And then such matters as the place where a man begins to practise, and the connections he makes early in his career, are largely fortuitous and have results beyond his foresight. One course of circumstances may lead him into a position where his services are indispensable to a group of wealthy clients, while another may result very differently. Men with an ill-paying practice are not necessarily men of less ability than those who are getting rich.
Still less can we expect that exorbitant gains in business could be obviated by any possible equality of opportunity. In general such gains imply not only ability but a fortunate conjunction of circumstances which could not have been foreseen with any certainty when the man was making his start. There is an element of luck and speculation in the matter, the result of which is that of a thousand who started with equal abilities and opportunities, perhaps only one or two will be on hand at the right place and time, and with the right equipment to make the most of an opening. When it appears there is commonly a small group of men in range of it who are there rather by good fortune than foresight. Of these the ablest, by endowment and training, will grasp it.
So long as the movements of life are free and unanticipated in anything like the present measure, the individual will be like a swimmer upon the surface of a torrent, able to make headway in this direction or that according to his strength, but still very much at the mercy of the stream.
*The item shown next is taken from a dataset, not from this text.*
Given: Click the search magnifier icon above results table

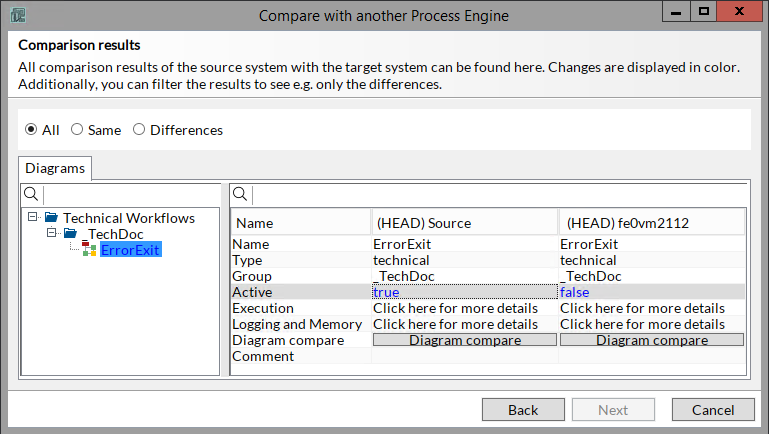Looking at the screenshot, I should (241, 194).
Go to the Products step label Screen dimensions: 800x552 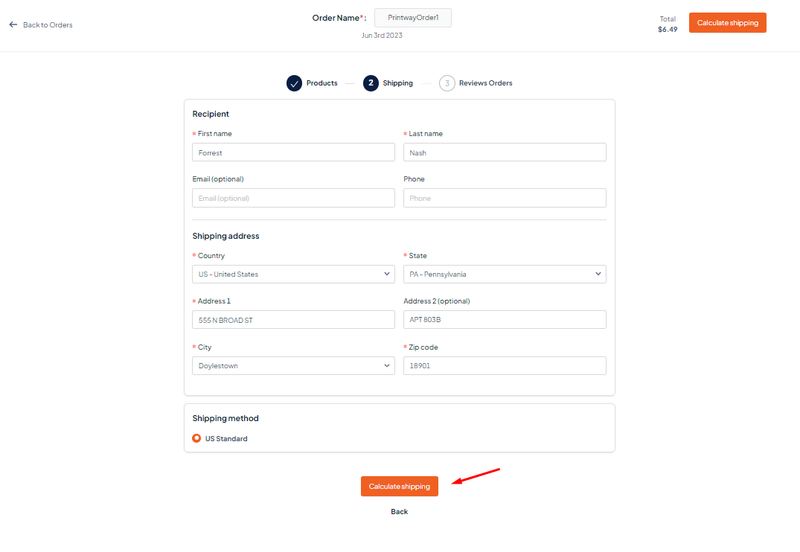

If he finds himself near a boat he may reach it and climb aboard, but ninety-nine others who can swim just as well may have all they can do to keep their heads above water.
This is fairly obvious in common observation. At a gathering, which I was privileged to attend, of the principal men of a neighboring commercial city, it seemed that the prevailing type was quite commonplace. They appeared kindly and of a good business intelligence, but hardly in such a degree as one might expect in the leading men of a leading community. Apparently the city had grown and these men attached, as it were, to the growing branches, had been lifted up accordingly.
I take it that large gains, and even gains that are unjust, so far as individual merit is concerned, are inevitable, though some of the more flagrant inequalities might be reduced by social reform. We must, then, deal with them after they are made, and this points to a policy of drastic taxation, the revenue to be used for the common welfare, and also to moral control of the use of wealth through public opinion and social ideals.
It is probably true that the poor, of a scattered and sporadic sort, will always be with us; but organized poverty might be abolished. I mean that the misery class, now existing at the bottom of the economic scale and perpetuating itself through lack of opportunity for the children, might be eliminated through minimum standards of family life and cognate social reforms. For those who, for whatever reason, fall below the standards there should be a special care designed to prevent their condition becoming established in misery environments, and so passed on to another generation. As it is now, lack of opportunity perpetuates misery, which in turn prevents opportunity, and so on in a vicious circle. The general result is a state of social degeneracy through which ignorance, vice, inefficiency, squalor, and lack of ambition are reproduced in the children. Families not far above the misery line also need special care to prevent their being crowded over it. While it seems likely that, in spite of all our precautions, misery will continue to be generated, we ought to be able to prevent its organization in a continuous class.
To do this we shall certainly have to proceed with the delicate task of supplementing family responsibility without essentially impairing it. We have already come far in this direction, with our compulsory education, restrictions on child labor, removal from parents of abused or neglected children, probation officers, mothers’ pensions, visiting nurses, medical inspection in the schools, and so on. We need to do much more of the same sort, and the question just how far we can go in a given direction without doing more harm than good must be decided by experience.
I think that equal opportunity, though not wholly practicable, is one of our best working ideals. We are not likely to go too far in this direction. There is a natural current of privilege, arising from the tendency of advantages to flow in the family line, and any feasible diversion into broader channels will probably be beneficial. The unfailing tendency of possessors to hold on to their possessions and pass them to their children is guaranty against excessive equalization.
Although dead-level equality is neither possible nor desirable, we may hope for equality in the sense that every child may have the conditions of healthy development, and a wide range of choice, including, if he has the ability, some of the more intellectual occupations. There is such a thing as a human equality—as distinguished from one that is mechanical—which would consist in every one having, in one way or another, a suitable field of growth and self-expression. This would be reconcilable with great differences of environment and of wealth, but not with ignorance or extreme poverty.